La evidencia es clara: la actividad física regular no solo mejora la calidad de vida, sino que reduce significativamente el riesgo de desarrollar varios tipos de cáncer.
La Mecánica de la Protección: ¿Cómo Funciona el Ejercicio?
Cuando usted se mueve, su cuerpo pone en marcha varios mecanismos de defensa biológica que impactan directamente el riesgo oncológico:
- Regulación Hormonal: El ejercicio ayuda a mantener niveles saludables de hormonas como el estrógeno y la insulina. Niveles elevados de estas hormonas se han relacionado con un mayor riesgo de cáncer de mama, endometrio y colon.
- Control de Peso: La obesidad es un factor de riesgo importante para al menos 13 tipos de cáncer. El ejercicio ayuda a controlar el peso al quemar calorías y regular el metabolismo.
- Mejora de la Inmunidad: La actividad física mejora la circulación de las células inmunitarias, permitiéndoles patrullar el cuerpo de manera más eficiente y detectar y destruir células potencialmente malignas.
- Reducción del Tiempo de Tránsito Intestinal: El movimiento ayuda a que los desechos se muevan más rápido a través del colon, reduciendo la exposición del intestino a posibles carcinógenos.
Su Prescripción de Movimiento
No necesita convertirse en un atleta de élite para obtener los beneficios oncológicos. La clave es la consistencia.

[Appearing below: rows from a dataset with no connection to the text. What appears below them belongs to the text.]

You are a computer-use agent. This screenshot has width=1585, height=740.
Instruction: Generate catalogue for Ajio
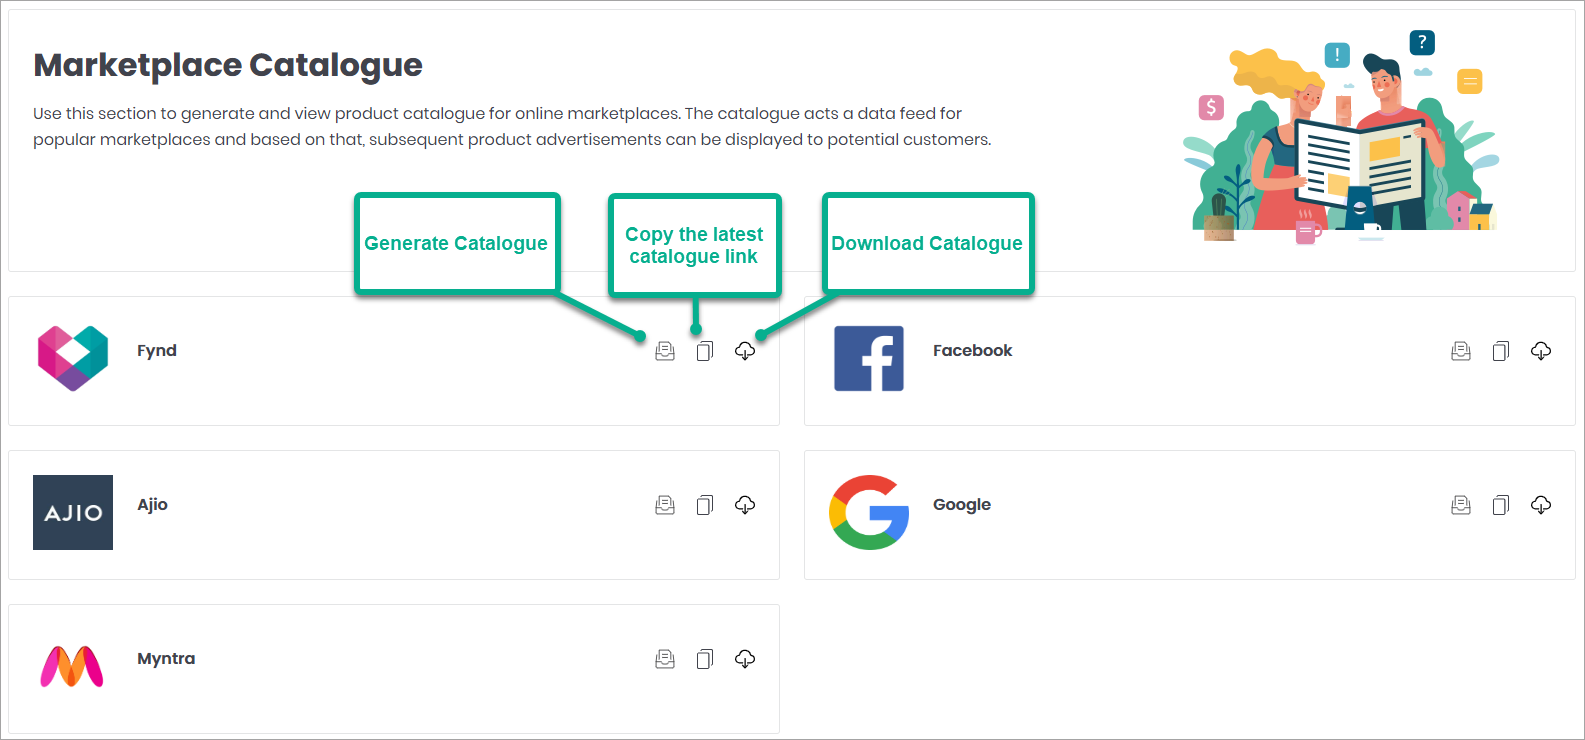(665, 505)
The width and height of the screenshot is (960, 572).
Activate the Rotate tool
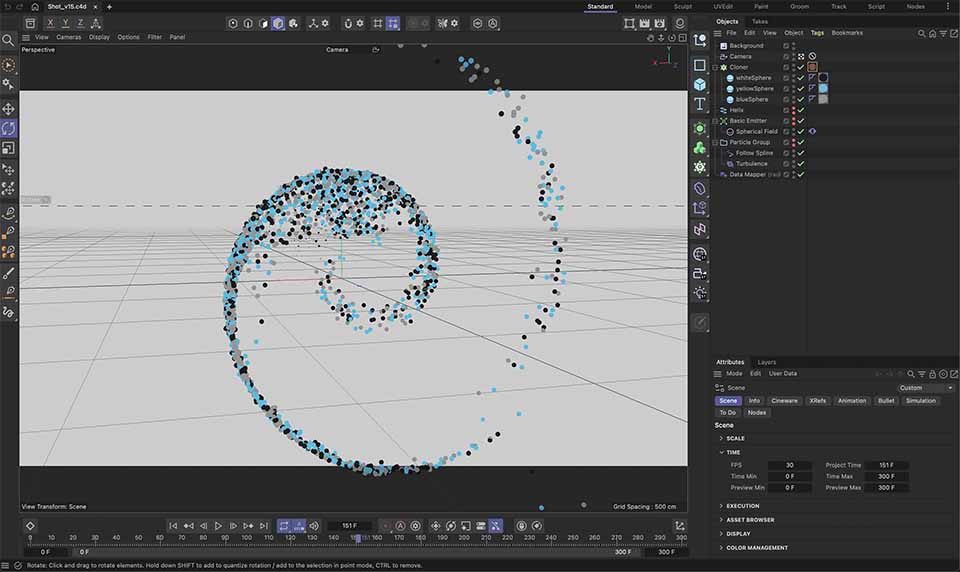pos(9,128)
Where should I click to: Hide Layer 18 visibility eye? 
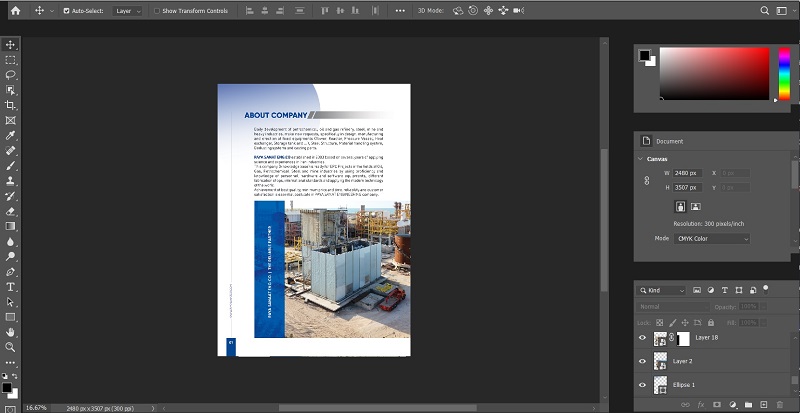point(642,337)
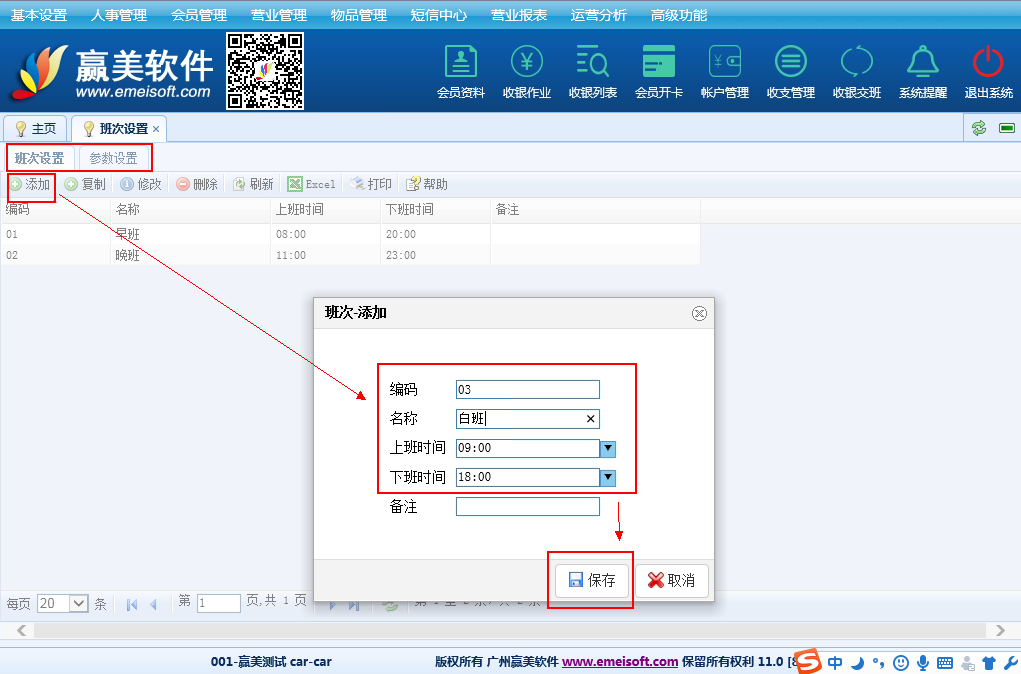Viewport: 1021px width, 674px height.
Task: Open the page size dropdown showing 20
Action: [63, 604]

- Cantidad Mínima Recomendada: La Sociedad Americana del Cáncer y otras instituciones sugieren al menos 150 minutos de actividad de intensidad moderada (como caminar a paso rápido, andar en bicicleta) o 75 minutos de actividad de intensidad vigorosa (como correr, nadar) a la semana.
- El Movimiento Diario Cuenta: Si no tiene tiempo para una sesión larga, divida los 150 minutos en segmentos de 10 o 15 minutos a lo largo del día.
- Incorporar Fuerza: Dos o más días a la semana, incorpore ejercicios de fortalecimiento muscular (pesas, bandas de resistencia, o ejercicios con el peso corporal) para ayudar a mantener la masa muscular.